— WHAT TO PRODUCE —
In this exercise, set down every entry that follows exactly as it appears.

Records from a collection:

====

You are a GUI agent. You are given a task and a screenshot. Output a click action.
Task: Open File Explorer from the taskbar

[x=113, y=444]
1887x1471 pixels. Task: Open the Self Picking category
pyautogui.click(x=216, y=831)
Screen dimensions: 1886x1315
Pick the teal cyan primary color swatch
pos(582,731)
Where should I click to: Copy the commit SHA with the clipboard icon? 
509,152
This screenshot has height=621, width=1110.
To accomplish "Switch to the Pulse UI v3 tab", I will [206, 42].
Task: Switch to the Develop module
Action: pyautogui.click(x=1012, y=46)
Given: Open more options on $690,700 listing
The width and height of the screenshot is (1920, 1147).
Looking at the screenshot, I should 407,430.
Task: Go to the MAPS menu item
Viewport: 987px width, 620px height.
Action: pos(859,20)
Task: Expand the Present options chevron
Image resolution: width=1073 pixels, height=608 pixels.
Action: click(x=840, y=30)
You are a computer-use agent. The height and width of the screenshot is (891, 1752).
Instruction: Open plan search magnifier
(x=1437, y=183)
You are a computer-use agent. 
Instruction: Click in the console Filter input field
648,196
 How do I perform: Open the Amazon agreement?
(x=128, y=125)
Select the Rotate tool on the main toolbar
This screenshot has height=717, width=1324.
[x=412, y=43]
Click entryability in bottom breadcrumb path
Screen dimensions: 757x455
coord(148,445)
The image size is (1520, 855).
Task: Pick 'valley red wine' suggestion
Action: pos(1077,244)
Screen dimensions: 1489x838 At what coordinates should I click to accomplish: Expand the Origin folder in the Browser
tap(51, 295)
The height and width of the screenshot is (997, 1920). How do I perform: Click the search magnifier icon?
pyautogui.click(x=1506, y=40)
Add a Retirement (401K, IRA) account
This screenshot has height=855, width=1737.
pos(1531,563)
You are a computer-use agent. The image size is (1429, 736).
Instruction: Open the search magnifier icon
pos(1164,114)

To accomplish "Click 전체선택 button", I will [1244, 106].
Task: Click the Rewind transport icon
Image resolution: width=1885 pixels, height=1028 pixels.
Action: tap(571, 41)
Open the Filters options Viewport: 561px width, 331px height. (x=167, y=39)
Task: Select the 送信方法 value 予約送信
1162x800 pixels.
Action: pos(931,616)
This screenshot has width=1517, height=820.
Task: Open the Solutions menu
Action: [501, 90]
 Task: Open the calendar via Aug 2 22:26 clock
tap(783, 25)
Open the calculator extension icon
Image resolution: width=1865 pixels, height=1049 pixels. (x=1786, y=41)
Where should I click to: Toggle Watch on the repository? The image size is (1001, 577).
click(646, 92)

====

— TASK SOLUTION —
You are a GUI agent. You are given a task and a screenshot. Output a click action.
Task: Open File Explorer from the taskbar

[x=113, y=444]
1887x1471 pixels. Task: Open the Self Picking category
pyautogui.click(x=216, y=831)
Screen dimensions: 1886x1315
Pick the teal cyan primary color swatch
pos(582,731)
Where should I click to: Copy the commit SHA with the clipboard icon? 
509,152
This screenshot has height=621, width=1110.
To accomplish "Switch to the Pulse UI v3 tab", I will [206, 42].
Task: Switch to the Develop module
Action: pyautogui.click(x=1012, y=46)
Given: Open more options on $690,700 listing
The width and height of the screenshot is (1920, 1147).
Looking at the screenshot, I should 407,430.
Task: Go to the MAPS menu item
Viewport: 987px width, 620px height.
Action: pos(859,20)
Task: Expand the Present options chevron
Image resolution: width=1073 pixels, height=608 pixels.
Action: click(x=840, y=30)
You are a computer-use agent. The height and width of the screenshot is (891, 1752).
Instruction: Open plan search magnifier
(x=1437, y=183)
You are a computer-use agent. 
Instruction: Click in the console Filter input field
648,196
 How do I perform: Open the Amazon agreement?
(x=128, y=125)
Select the Rotate tool on the main toolbar
This screenshot has height=717, width=1324.
[x=412, y=43]
Click entryability in bottom breadcrumb path
Screen dimensions: 757x455
coord(148,445)
The image size is (1520, 855).
Task: Pick 'valley red wine' suggestion
Action: pos(1077,244)
Screen dimensions: 1489x838 At what coordinates should I click to accomplish: Expand the Origin folder in the Browser
tap(51, 295)
The height and width of the screenshot is (997, 1920). How do I perform: Click the search magnifier icon?
pyautogui.click(x=1506, y=40)
Add a Retirement (401K, IRA) account
This screenshot has height=855, width=1737.
pos(1531,563)
You are a computer-use agent. The image size is (1429, 736).
Instruction: Open the search magnifier icon
pos(1164,114)

To accomplish "Click 전체선택 button", I will [1244, 106].
Task: Click the Rewind transport icon
Image resolution: width=1885 pixels, height=1028 pixels.
Action: tap(571, 41)
Open the Filters options Viewport: 561px width, 331px height. (x=167, y=39)
Task: Select the 送信方法 value 予約送信
1162x800 pixels.
Action: pos(931,616)
This screenshot has width=1517, height=820.
Task: Open the Solutions menu
Action: [501, 90]
 Task: Open the calendar via Aug 2 22:26 clock
tap(783, 25)
Open the calculator extension icon
Image resolution: width=1865 pixels, height=1049 pixels. (x=1786, y=41)
Where should I click to: Toggle Watch on the repository? The image size is (1001, 577).
click(646, 92)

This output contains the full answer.